> ASSIGNMENT:
Below are the entries; output exactly the lines from the one containing "Click the @Rainmaker1973 handle link" through the final line, inclusive.

Dataset entries:
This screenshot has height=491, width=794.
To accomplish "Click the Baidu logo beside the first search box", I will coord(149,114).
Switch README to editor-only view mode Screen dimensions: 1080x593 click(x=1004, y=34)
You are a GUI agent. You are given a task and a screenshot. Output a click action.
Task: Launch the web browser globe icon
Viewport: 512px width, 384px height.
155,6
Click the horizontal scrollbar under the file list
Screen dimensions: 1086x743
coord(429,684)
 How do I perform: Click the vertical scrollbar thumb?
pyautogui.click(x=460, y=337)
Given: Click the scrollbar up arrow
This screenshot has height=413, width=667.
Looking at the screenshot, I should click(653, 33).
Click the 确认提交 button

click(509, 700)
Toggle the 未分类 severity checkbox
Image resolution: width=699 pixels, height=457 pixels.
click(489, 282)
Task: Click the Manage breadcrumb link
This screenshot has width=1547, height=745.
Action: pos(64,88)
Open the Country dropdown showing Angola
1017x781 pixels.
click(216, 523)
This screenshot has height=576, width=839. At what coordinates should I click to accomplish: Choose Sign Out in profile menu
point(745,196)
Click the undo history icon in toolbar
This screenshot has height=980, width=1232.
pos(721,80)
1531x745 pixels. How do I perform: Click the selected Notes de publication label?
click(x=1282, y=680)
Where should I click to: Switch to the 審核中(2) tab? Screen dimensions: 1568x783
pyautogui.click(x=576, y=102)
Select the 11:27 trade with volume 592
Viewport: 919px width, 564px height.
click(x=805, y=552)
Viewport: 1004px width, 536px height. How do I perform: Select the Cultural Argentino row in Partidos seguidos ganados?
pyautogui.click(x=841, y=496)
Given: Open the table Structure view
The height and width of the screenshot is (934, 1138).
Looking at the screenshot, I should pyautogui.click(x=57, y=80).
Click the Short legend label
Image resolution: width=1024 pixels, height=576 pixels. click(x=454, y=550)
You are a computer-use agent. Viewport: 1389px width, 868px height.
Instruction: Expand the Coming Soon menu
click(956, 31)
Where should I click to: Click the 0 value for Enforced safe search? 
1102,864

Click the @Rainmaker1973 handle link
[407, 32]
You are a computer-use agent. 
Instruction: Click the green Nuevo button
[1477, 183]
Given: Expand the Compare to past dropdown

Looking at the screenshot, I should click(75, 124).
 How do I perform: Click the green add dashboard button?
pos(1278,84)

> COMPLETED TASK:
Click the @Rainmaker1973 handle link
[407, 32]
You are a computer-use agent. 
Instruction: Click the green Nuevo button
[1477, 183]
Given: Expand the Compare to past dropdown

Looking at the screenshot, I should click(75, 124).
 How do I perform: Click the green add dashboard button?
pos(1278,84)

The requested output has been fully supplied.